Il giovane Stefano Belotti è salito sul podio europeo. Il tuffatore bergamasco, originario di Zogno e residente a Villa d’Almè, ha conquistato la medaglia di bronzo nel sincro dal trampolino di tre metri ai Campionati Europei di tuffi in corso a Parigi. In coppia con Matteo Santoro, l’azzurro ha firmato una straordinaria rimonta nell’ultimo salto, centrando il podio dopo una finale intensa e ricca di colpi di scena.
Una gara sempre nelle prime posizioni
Come riporta L’Eco di Bergamo Belotti, classe 2004, atleta delle Fiamme Gialle e della Bergamo Tuffi, allenato dal tecnico bergamasco Davide Pasinetti, aveva dichiarato alla vigilia di voler puntare a una medaglia. Un obiettivo raggiunto grazie a una prestazione di alto livello insieme al romano Matteo Santoro, compagno con cui aveva già conquistato importanti successi nelle Nazionali giovanili.
La finale si è aperta con i due tuffi obbligatori, che hanno visto gli azzurri partire con grande sicurezza. Dopo il primo salto erano secondi, mentre al termine del secondo occupavano la terza posizione con 96,60 punti, alle spalle delle coppie di Gran Bretagna e Germania.
La rimonta decisiva nell’ultimo salto

Anche il primo dei tuffi liberi ha confermato l’ottimo stato di forma della coppia italiana, tornata al secondo posto grazie a un’esecuzione precisa e ben sincronizzata. Una lieve imprecisione nel quarto salto non ha compromesso la corsa al podio, ma nel quinto tentativo un ingresso in acqua non perfetto ha fatto scivolare Belotti e Santoro fino alla quinta posizione, fuori dalla zona medaglie.

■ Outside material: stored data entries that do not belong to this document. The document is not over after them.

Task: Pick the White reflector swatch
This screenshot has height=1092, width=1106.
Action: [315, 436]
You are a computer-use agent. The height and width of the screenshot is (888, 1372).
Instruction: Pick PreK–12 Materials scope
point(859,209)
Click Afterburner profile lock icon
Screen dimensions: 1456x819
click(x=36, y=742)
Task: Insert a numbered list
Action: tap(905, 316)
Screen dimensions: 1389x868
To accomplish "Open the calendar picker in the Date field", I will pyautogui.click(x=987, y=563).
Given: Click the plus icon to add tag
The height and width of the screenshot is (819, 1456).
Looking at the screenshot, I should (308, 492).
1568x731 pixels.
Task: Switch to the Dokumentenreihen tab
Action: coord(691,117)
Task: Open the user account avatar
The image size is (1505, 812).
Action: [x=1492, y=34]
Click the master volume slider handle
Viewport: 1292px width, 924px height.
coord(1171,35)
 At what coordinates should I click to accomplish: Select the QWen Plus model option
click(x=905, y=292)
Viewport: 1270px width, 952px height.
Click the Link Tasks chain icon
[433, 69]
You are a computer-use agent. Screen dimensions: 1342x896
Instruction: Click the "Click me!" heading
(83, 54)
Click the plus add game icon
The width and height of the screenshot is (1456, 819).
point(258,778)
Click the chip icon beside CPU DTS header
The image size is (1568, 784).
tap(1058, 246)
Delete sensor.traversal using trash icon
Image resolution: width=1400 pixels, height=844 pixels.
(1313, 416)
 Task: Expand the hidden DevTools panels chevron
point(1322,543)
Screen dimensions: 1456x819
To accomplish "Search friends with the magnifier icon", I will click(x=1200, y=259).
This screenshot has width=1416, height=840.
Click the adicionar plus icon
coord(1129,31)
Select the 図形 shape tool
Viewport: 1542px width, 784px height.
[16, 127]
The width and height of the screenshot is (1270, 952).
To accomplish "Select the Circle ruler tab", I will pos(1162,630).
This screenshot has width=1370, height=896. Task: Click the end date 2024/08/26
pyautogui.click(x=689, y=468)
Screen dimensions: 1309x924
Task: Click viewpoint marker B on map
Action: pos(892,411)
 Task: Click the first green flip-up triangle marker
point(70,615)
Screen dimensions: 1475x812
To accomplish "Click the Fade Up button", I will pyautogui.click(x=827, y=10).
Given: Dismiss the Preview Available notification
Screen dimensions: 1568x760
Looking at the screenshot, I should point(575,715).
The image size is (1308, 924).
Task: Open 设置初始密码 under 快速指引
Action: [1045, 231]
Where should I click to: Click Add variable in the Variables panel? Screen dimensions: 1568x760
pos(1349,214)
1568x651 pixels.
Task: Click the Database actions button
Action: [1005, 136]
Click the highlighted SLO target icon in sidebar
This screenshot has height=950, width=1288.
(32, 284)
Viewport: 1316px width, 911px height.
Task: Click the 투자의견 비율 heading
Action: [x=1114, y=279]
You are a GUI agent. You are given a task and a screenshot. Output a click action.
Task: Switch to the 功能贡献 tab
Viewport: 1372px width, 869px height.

Tutto si è deciso nell’ultimo tuffo. Agli azzurri serviva una prova praticamente perfetta per tornare sul podio e la risposta è arrivata con 80,58 punti, punteggio che ha permesso di superare la coppia britannica e conquistare una preziosa medaglia di bronzo, alle spalle della Germania e della squadra neutrale russa.
La soddisfazione di Belotti
«Sono molto soddisfatto di come è andato tutto l’anno – ha commentato Belotti al termine della gara. – Mi sono trasferito da Bergamo a Roma e ho cambiato tutto quanto, poi con serenità e divertimento è andato tutto bene e sono contentissimo del risultato».
Grande soddisfazione anche nelle parole del tecnico della Nazionale Oscar Bertone: «È una medaglia sofferta ma meritata. Sapevamo di poter recuperare con gli ultimi due tuffi e i ragazzi sono stati bravissimi a rimanere concentrati. Stefano era un po’ teso nei giorni precedenti, ma insieme a Matteo rappresenta il futuro della Nazionale. Sono in corsa per le Olimpiadi del 2028 e questo bronzo è un ottimo punto di partenza».
«Quando tutto sembrava perduto, è arrivato il tuffo perfetto»

A dire due parole anche la Federazione Italiana Nuoto: «Quando tutto sembrava ormai compromesso, Belotti e Santoro hanno trovato il tuffo perfetto proprio nell’ultimo salto. Gli azzurri si sono presentati all’ultima prova con alcuni punti da recuperare, ma consapevoli di poter contare sul loro esercizio più solido, il doppio salto mortale e mezzo avanti con due avvitamenti carpiato. L’esecuzione è stata impeccabile e l’ingresso in acqua da campioni. Sul tabellone è comparso il punteggio di 80,58, sufficiente a completare una straordinaria rimonta e a conquistare la medaglia di bronzo».